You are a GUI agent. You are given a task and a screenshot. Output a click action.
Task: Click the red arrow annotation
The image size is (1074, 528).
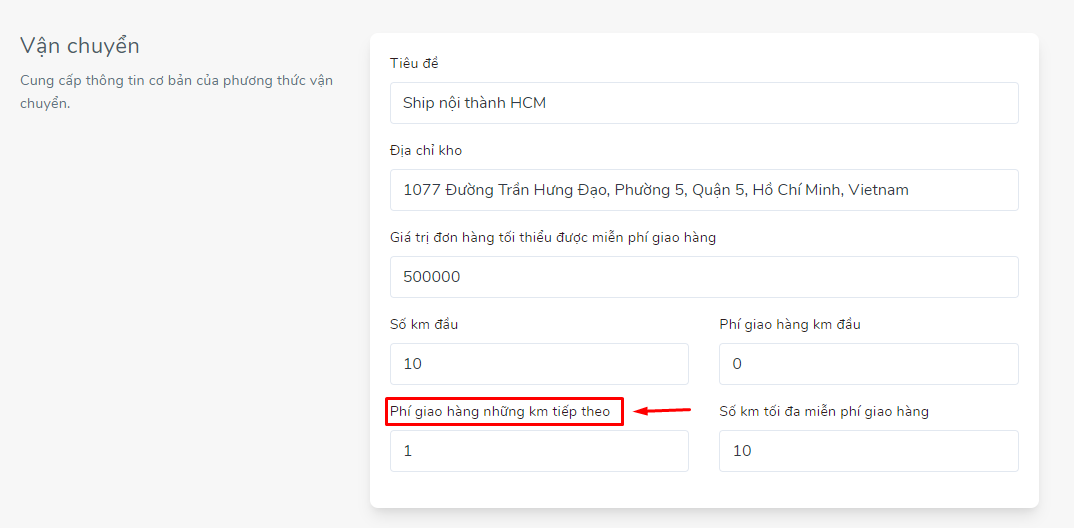point(662,411)
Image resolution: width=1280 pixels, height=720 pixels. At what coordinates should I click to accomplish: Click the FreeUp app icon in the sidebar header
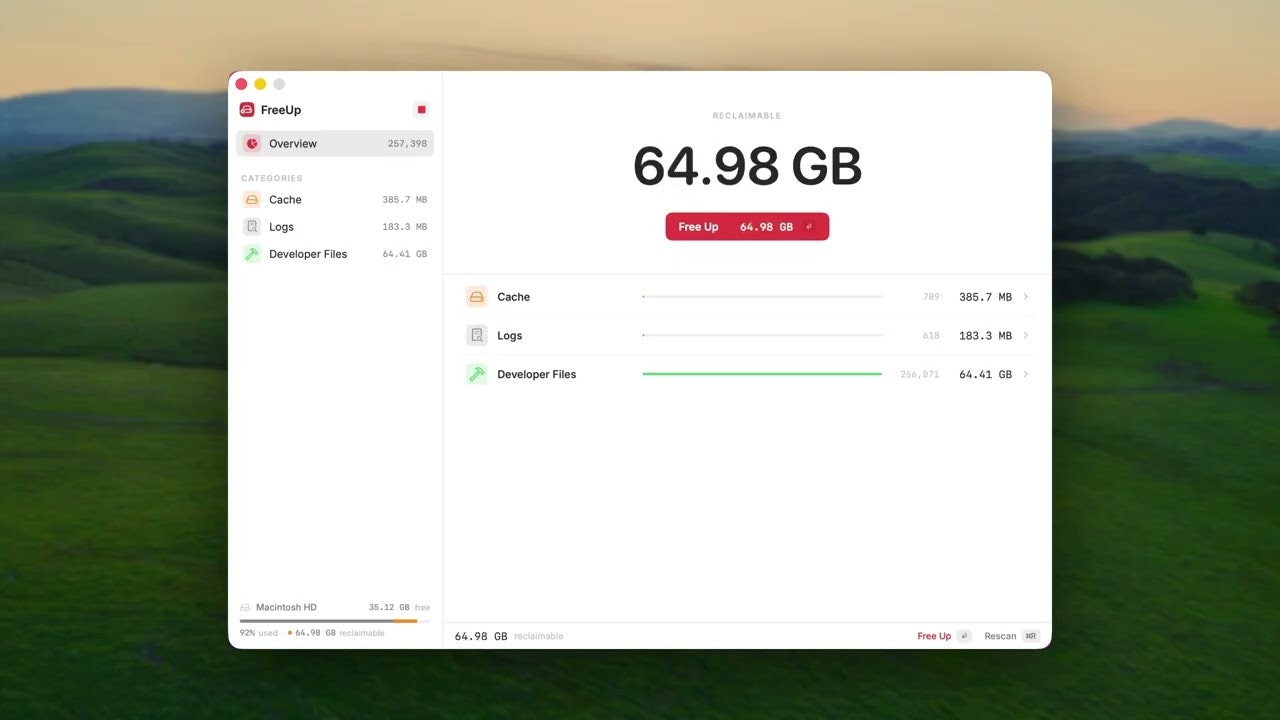click(x=246, y=109)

- - - -

# TASK
Copy out the listing above word for word, from the line containing "Image resolution: width=1280" through the end of the listing, with both ends included. Leave the pictures out of your copy.

# SOLUTION FOR THIS EXERCISE
Image resolution: width=1280 pixels, height=720 pixels. At what coordinates should I click to accomplish: Click the FreeUp app icon in the sidebar header
click(x=246, y=109)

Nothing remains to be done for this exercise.